Share

Masuk Dalam Keluarga Konglomerat

Bulan Madu di Bali, impian semua orang termasuk Clara. Betapa bahagianya Clara.  Bram sangat memanjakannya, menginap di hotel bintang 7, makan di restoran dengan berbagai menu yang sebelumnya belum pernah ia coba, kesempatan  juga untuk berwisata kuliner yang kebetulan hobi Clara memasak. Sungguh Clara tak menyangka, kehidupan yang penuh kemewahan  Clara raih seperti yang ia impikan.

“Clara, sudah satu minggu kita menikmati keindahan Pulau Dewata, bagaimana, kamu puas?” Bram mendekati Clara, tangannya pun melingkar di bahunya.

“Makasih ya Bram, kamu bukan hanya memberikan cinta, tapi juga kemewahan.”

Mereka berdua menikmati keindahan pantai di senja hari, suasana yang sangat romantis, deburan–deburan ombak mengiringi gejolak cinta di dalam jiwa mereka. Tapi jauh dalam hati Clara,  ia mencemaskan keadaan Ayahnya, entah di mana dia, Clara belum mendapatkan kabar dari Bi Atik. Sebelum kepulangan mereka, Bram dan Clara berbelanja untuk oleh-oleh.

“Clara, kamu beli oleh–oleh buat Bibimu, aku akan membeli buat Papa, Mama, dan Dinda,” ujar Bram.

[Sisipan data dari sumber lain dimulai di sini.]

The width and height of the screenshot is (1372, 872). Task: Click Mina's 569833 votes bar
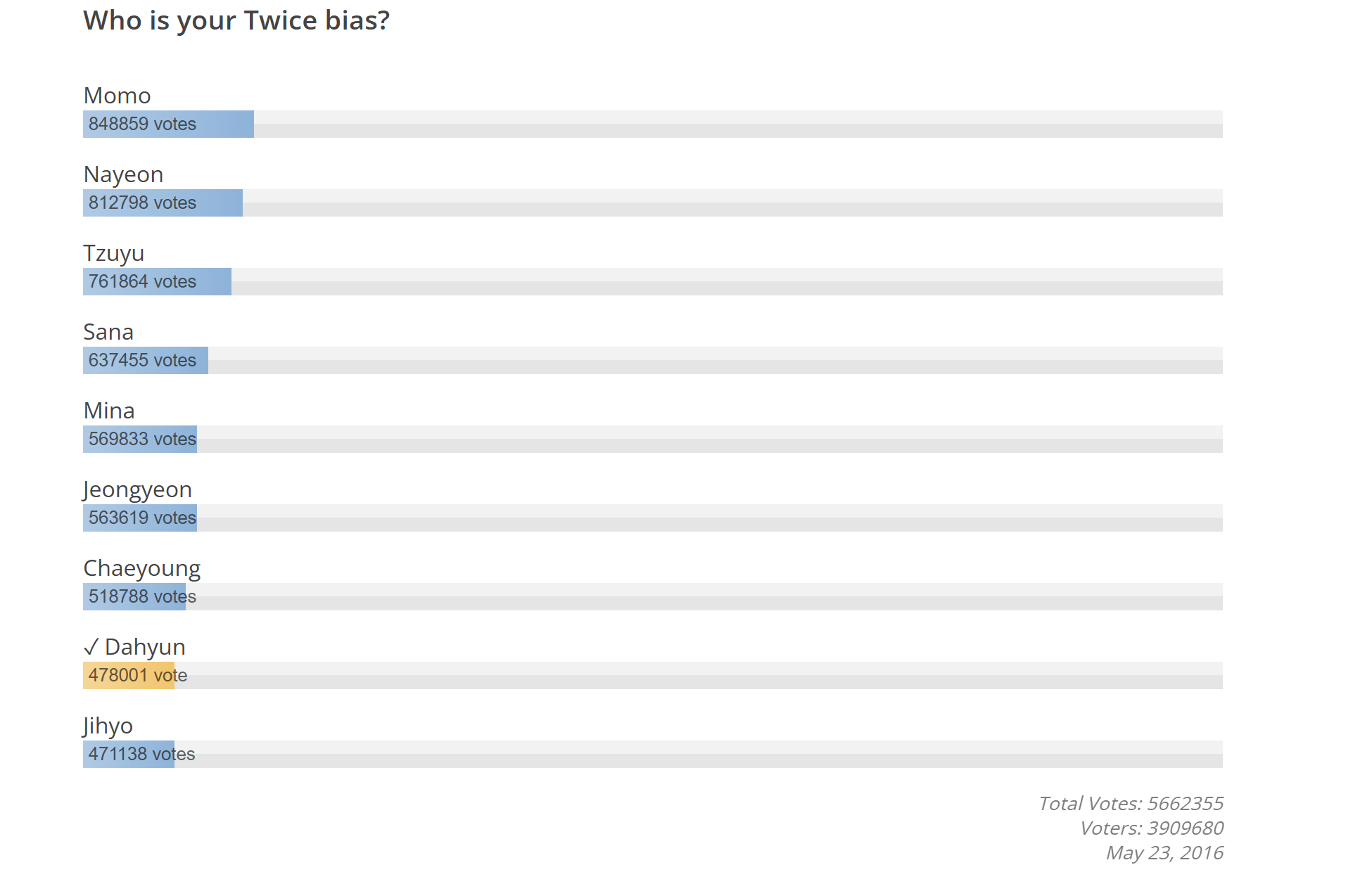pos(140,440)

“Iya.” Clara berlalu dan mulai memilih–milih beberapa baju buat Bi Atik dan Ayahnya.

Selesai sudah perjalanan Clara dan Bram berbulan madu. Clara sudah tak sabar menemui Bibi dan menanyakan kabar ayahnya. Tiba di Bandara Sutta mereka di jemput Pak Badrun, sopir pribadi Thomas, dengan cepat mobil melaju menembus padatnya lalu lintas ibu kota. Akhirnya sampailah di rumah mewah keluarga Thomas Himawan, keluarga Bram pun sudah menyambut di depan rumah.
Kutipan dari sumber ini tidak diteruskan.